• **Exercise brief**: Would you repeat all the lines below, exactly as they stand?

=======

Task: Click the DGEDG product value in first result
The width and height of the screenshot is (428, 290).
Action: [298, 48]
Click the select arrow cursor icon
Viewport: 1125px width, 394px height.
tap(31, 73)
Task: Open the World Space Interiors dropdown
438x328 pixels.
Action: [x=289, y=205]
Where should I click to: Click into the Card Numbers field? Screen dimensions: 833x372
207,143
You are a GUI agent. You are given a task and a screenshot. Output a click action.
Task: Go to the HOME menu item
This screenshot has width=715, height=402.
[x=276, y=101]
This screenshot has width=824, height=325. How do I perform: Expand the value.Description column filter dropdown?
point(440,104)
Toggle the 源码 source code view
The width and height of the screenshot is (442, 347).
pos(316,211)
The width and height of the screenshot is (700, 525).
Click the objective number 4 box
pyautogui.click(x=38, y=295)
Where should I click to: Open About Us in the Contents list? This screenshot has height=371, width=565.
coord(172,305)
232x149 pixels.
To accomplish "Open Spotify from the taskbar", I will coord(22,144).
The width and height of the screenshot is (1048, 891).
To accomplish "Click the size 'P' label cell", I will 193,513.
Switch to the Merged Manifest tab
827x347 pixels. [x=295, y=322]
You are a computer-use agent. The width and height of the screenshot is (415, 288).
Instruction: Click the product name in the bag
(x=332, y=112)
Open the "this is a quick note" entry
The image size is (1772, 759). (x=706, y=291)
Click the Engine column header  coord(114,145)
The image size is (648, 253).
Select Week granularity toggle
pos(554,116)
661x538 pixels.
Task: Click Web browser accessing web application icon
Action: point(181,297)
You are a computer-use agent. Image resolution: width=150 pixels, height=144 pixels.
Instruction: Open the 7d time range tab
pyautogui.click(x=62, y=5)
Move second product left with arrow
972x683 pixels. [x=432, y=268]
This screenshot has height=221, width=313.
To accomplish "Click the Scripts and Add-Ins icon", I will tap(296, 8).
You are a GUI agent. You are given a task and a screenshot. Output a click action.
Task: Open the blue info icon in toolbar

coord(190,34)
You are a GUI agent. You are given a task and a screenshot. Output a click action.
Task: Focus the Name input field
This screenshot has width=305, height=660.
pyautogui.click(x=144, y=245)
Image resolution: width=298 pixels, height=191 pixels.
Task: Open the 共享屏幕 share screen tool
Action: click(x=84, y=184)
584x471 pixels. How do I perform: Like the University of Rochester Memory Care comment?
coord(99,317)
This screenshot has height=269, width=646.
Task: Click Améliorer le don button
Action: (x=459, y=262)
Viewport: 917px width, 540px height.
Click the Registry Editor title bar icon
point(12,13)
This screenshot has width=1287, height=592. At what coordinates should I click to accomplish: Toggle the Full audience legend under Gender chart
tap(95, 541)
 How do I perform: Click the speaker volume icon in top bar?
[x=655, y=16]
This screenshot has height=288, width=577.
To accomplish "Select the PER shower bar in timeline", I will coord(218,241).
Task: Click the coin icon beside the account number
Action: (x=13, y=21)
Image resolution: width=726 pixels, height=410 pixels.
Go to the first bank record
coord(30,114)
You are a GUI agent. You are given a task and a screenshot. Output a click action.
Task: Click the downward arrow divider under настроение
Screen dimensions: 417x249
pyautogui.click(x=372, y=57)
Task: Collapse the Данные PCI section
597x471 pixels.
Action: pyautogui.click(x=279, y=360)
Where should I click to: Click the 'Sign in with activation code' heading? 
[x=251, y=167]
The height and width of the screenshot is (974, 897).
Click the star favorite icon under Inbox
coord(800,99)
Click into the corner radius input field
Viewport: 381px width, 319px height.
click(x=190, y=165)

=======

• **Solution for this exercise**:
Task: Click the DGEDG product value in first result
The width and height of the screenshot is (428, 290).
Action: [298, 48]
Click the select arrow cursor icon
Viewport: 1125px width, 394px height.
tap(31, 73)
Task: Open the World Space Interiors dropdown
438x328 pixels.
Action: [x=289, y=205]
Where should I click to: Click into the Card Numbers field? Screen dimensions: 833x372
207,143
You are a GUI agent. You are given a task and a screenshot. Output a click action.
Task: Go to the HOME menu item
This screenshot has width=715, height=402.
[x=276, y=101]
This screenshot has width=824, height=325. How do I perform: Expand the value.Description column filter dropdown?
point(440,104)
Toggle the 源码 source code view
The width and height of the screenshot is (442, 347).
pos(316,211)
The width and height of the screenshot is (700, 525).
Click the objective number 4 box
pyautogui.click(x=38, y=295)
Where should I click to: Open About Us in the Contents list? This screenshot has height=371, width=565.
coord(172,305)
232x149 pixels.
To accomplish "Open Spotify from the taskbar", I will coord(22,144).
The width and height of the screenshot is (1048, 891).
To accomplish "Click the size 'P' label cell", I will 193,513.
Switch to the Merged Manifest tab
827x347 pixels. [x=295, y=322]
You are a computer-use agent. The width and height of the screenshot is (415, 288).
Instruction: Click the product name in the bag
(x=332, y=112)
Open the "this is a quick note" entry
The image size is (1772, 759). (x=706, y=291)
Click the Engine column header  coord(114,145)
The image size is (648, 253).
Select Week granularity toggle
pos(554,116)
661x538 pixels.
Task: Click Web browser accessing web application icon
Action: point(181,297)
You are a computer-use agent. Image resolution: width=150 pixels, height=144 pixels.
Instruction: Open the 7d time range tab
pyautogui.click(x=62, y=5)
Move second product left with arrow
972x683 pixels. [x=432, y=268]
This screenshot has height=221, width=313.
To accomplish "Click the Scripts and Add-Ins icon", I will tap(296, 8).
You are a GUI agent. You are given a task and a screenshot. Output a click action.
Task: Open the blue info icon in toolbar

coord(190,34)
You are a GUI agent. You are given a task and a screenshot. Output a click action.
Task: Focus the Name input field
This screenshot has width=305, height=660.
pyautogui.click(x=144, y=245)
Image resolution: width=298 pixels, height=191 pixels.
Task: Open the 共享屏幕 share screen tool
Action: click(x=84, y=184)
584x471 pixels. How do I perform: Like the University of Rochester Memory Care comment?
coord(99,317)
This screenshot has height=269, width=646.
Task: Click Améliorer le don button
Action: (x=459, y=262)
Viewport: 917px width, 540px height.
Click the Registry Editor title bar icon
point(12,13)
This screenshot has width=1287, height=592. At what coordinates should I click to accomplish: Toggle the Full audience legend under Gender chart
tap(95, 541)
 How do I perform: Click the speaker volume icon in top bar?
[x=655, y=16]
This screenshot has height=288, width=577.
To accomplish "Select the PER shower bar in timeline", I will coord(218,241).
Task: Click the coin icon beside the account number
Action: (x=13, y=21)
Image resolution: width=726 pixels, height=410 pixels.
Go to the first bank record
coord(30,114)
You are a GUI agent. You are given a task and a screenshot. Output a click action.
Task: Click the downward arrow divider under настроение
Screen dimensions: 417x249
pyautogui.click(x=372, y=57)
Task: Collapse the Данные PCI section
597x471 pixels.
Action: pyautogui.click(x=279, y=360)
Where should I click to: Click the 'Sign in with activation code' heading? 
[x=251, y=167]
The height and width of the screenshot is (974, 897).
Click the star favorite icon under Inbox
coord(800,99)
Click into the corner radius input field
Viewport: 381px width, 319px height.
click(x=190, y=165)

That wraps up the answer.